(Records begins)

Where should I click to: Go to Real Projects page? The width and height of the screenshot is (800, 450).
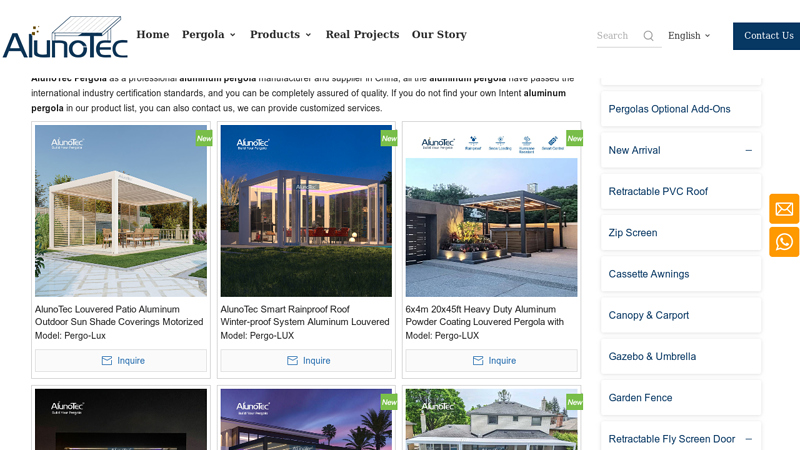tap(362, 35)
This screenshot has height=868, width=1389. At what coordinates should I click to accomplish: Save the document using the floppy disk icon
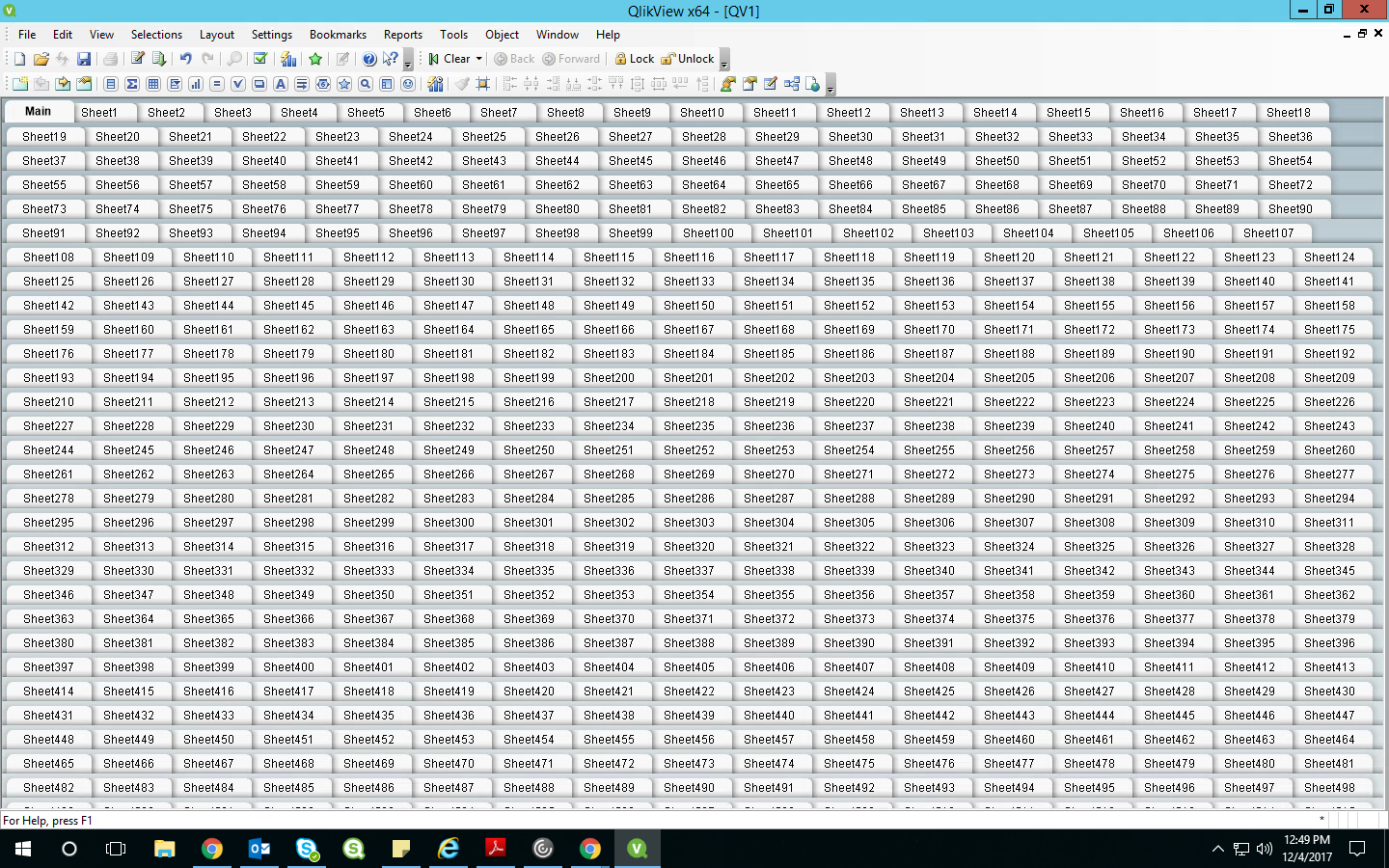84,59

(Records ends)
(Records begins)

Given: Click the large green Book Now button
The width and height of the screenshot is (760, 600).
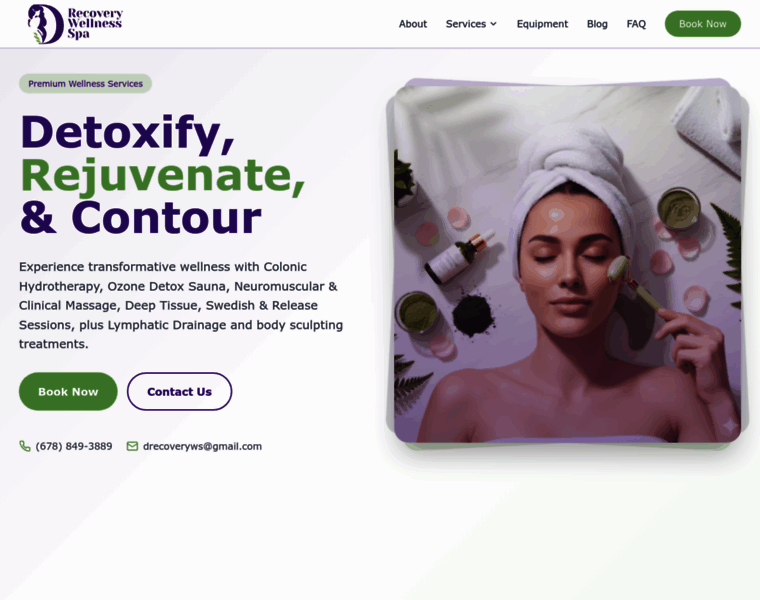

(Records ends)
(Records begins)

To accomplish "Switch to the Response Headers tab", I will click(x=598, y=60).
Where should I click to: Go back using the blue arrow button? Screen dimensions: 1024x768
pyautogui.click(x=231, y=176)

(Records ends)

Of all the entries above, repeat only the lines from the line that has "Given: Click the large green Book Now button" to the line that has "The width and height of the screenshot is (760, 600).", both lines included, exactly.

# Result of this exercise
Given: Click the large green Book Now button
The width and height of the screenshot is (760, 600).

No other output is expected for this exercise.